In case my readers mistake the Festival and the audience for adherents of social Darwinism, I need to point out that they took great pride in their progressiveness - the adaptation made many references to the health care reform and pined for a public option, in ways not entirely inappropriate but utterly gratuitous, and the audience gave such references most hearty cheers and applauds.

Therefore, emerged the great divide of the illusion and the reality.  In reality, the creative team of this play, and the audience, behaved as the most heartless and cruel gang; yet, they congratulated themselves as the most compassionate.  It was beyond sickening.
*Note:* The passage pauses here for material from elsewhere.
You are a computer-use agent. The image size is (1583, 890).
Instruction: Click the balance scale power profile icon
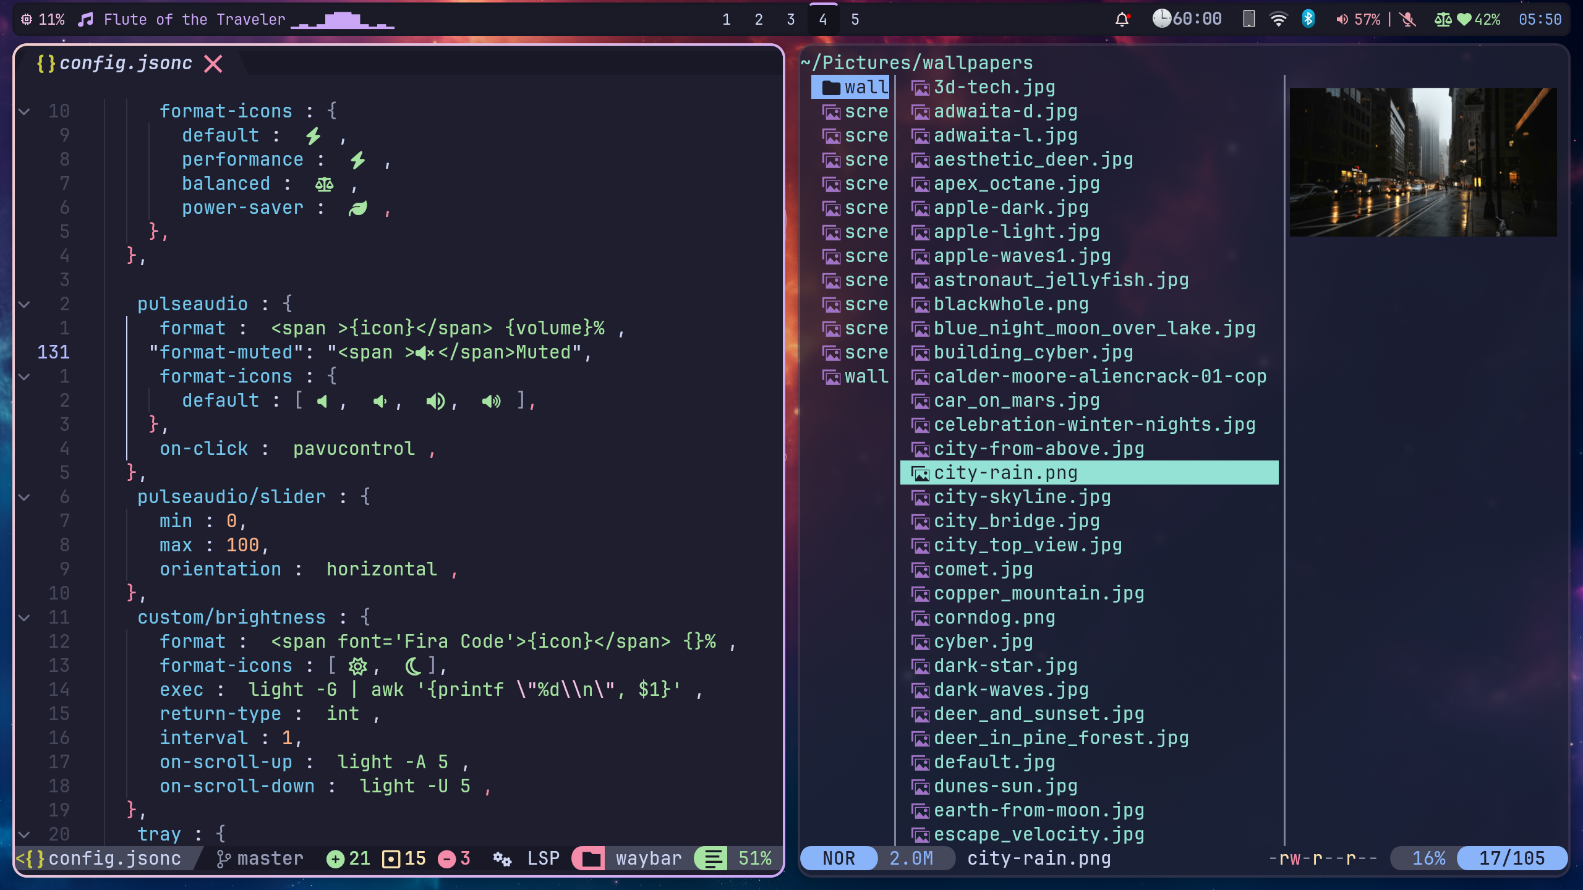1443,20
In the next night, I saw Shakespeare's Henry IV, Part II, in which Sir John Falstaff and the gaggle of other tavern dwellers were laughed at constantly.  But, they were laughed at because of their "bad" deeds, and their being "bad" persons; which here, in the updated Molière, poor Louison and the Thomas, were laughed at purely for their physical deformity which did not grow out of their fault at all.  Through Thomas's mouth, we learned that he was not even a glutton, like Falstaff, rather he absorbed fat in an abnormal rate.
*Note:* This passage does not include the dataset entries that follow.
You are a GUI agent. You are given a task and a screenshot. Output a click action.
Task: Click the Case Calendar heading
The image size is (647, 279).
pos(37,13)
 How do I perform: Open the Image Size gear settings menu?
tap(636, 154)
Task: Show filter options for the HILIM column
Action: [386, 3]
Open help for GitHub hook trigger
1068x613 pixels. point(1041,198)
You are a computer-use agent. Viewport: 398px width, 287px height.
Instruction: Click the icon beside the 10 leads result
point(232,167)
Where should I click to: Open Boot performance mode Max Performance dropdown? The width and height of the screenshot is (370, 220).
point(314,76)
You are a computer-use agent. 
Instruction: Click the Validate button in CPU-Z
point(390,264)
I am not a prude.  I am not allergic to comedy and farce.  I enjoy great farces as much as grand tragedies like Julius Caesar, which I saw three days later and was deeply moved and excited by it, and I will discuss it later, and appreciate the difficulties in staging a comedy.  I am also familiar with the idiom of commedia dell'arte, and can tolerate some crude jokes, like the endless body function jokes employed here to wring laughter out the guileless audience.  But laughing at weak characters' physical weakness really made me nauseated.
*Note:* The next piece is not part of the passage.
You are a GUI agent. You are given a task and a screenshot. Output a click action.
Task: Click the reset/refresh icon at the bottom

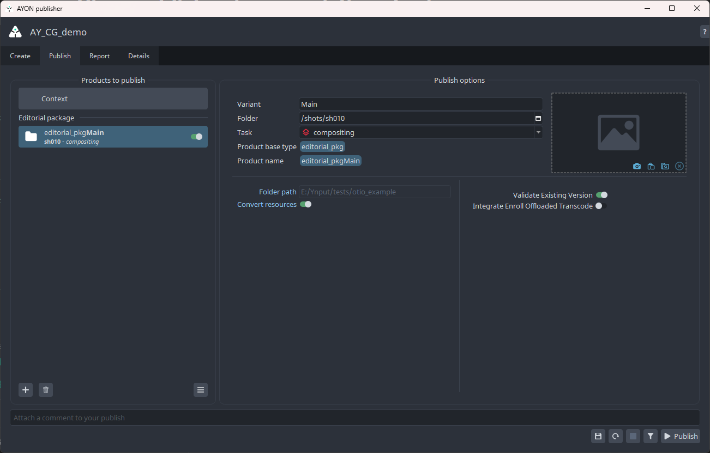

In the end, I was deeply offended by the heartless and the crassness of the production team and detested this update very much, in contrast to the uproarious approvals from the majority audience members who gave it an enthusiastic standing ovation.

There are two well-known hunchbacks in literature - Verdi's Rigoletto in the eponymous opera (based on Victor Hugo's Le roi s'amuse) and Quasimodo in Hugo's Notre Dame de Paris.  Rigoletto was a twisted character, but Verdi did not dwell on his physical deformity, rather, it was the deformity of his soul Verdi concentrated upon.  Being compassionate, Verdi presented Rigoletto as a passionate and selfless father, thus redeemed him from condemnation.  Hugo did not shy away from describing Quasimodo's ugliness but he used this physical monstrosity to offset his inner kindness.  Here, the adapters (not Molière), invented the physical deformities so as to invite the audience to laugh at them for no other reason other than being deformed.  Progressive?  No.  Regressive for sure.

On the OSF's official website, it stated such about the play, "set in the 1960s, this satiric comedy will be best enjoyed by playgoers 13 and up who can handle the potty humor, yucky medical remedies, and a few instances of suggestive gesture, innuendo and costuming."

I think it would be most sensible to require playgoers to be also 15 and below to enjoy the potty humor, yucky medical remedies, and a few instances of suggestive gesture, innuendo and costuming.